Cette lettre fit à Germinie l’effet d’un grand coup qui vous pousse en avant. Elle sortit et se dirigea machinalement du côté du chemin de fer qui menait chez sa petite. Elle était en cheveux et en pantoufles ; mais elle n’y songeait pas. Il fallait qu’elle vît son enfant, qu’elle le vît tout de suite. Après, elle reviendrait. Elle pensa un moment au déjeuner de mademoiselle, puis l’oublia. Tout à coup, à mi-chemin dans la rue, elle vit l’heure à l’horloge d’un bureau de fiacres : elle se rappela qu’il n’y avait pas de départ à cette heure-là.

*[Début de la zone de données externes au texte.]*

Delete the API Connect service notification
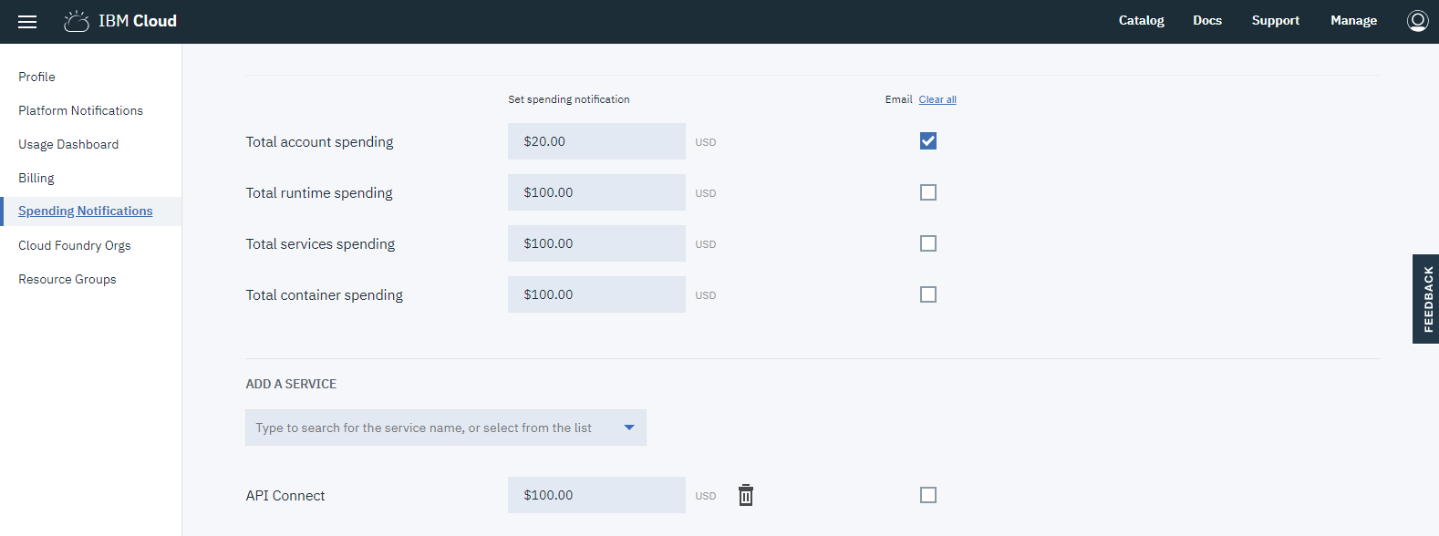This screenshot has height=536, width=1439. pyautogui.click(x=746, y=495)
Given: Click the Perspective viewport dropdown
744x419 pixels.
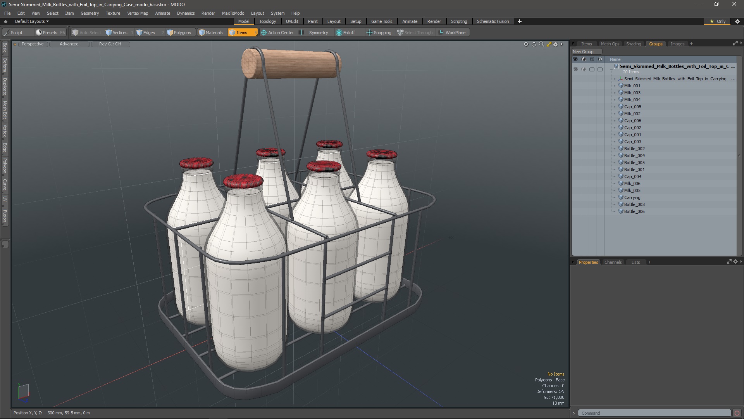Looking at the screenshot, I should (32, 44).
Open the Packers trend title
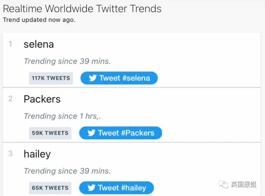 42,99
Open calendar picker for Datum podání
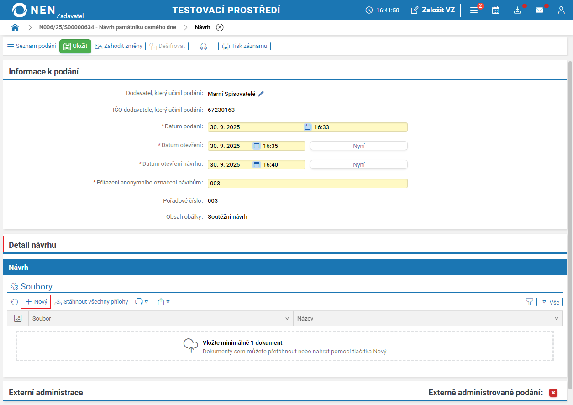Viewport: 573px width, 405px height. point(308,127)
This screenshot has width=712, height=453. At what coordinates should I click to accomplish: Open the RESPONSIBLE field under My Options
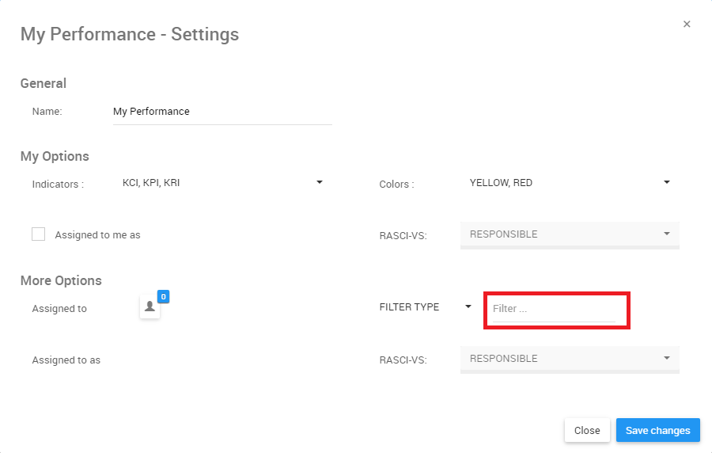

Elle retourna sur ses pas, se dit qu’elle allait bâcler le déjeuner, puis qu’elle trouverait un prétexte pour être libre le reste de la journée. Mais le déjeuner servi, elle ne trouva rien : elle avait la tête si pleine de son enfant qu’elle ne put inventer un mensonge ; son imagination était stupide. Et puis, si elle avait parlé, demandé, elle aurait éclaté ; elle se sentait sur les lèvres : C’est pour voir ma petite ! La nuit, elle n’osa se sauver ; mademoiselle avait été un peu souffrante la nuit précédente : elle avait peur qu’elle n’eût besoin d’elle.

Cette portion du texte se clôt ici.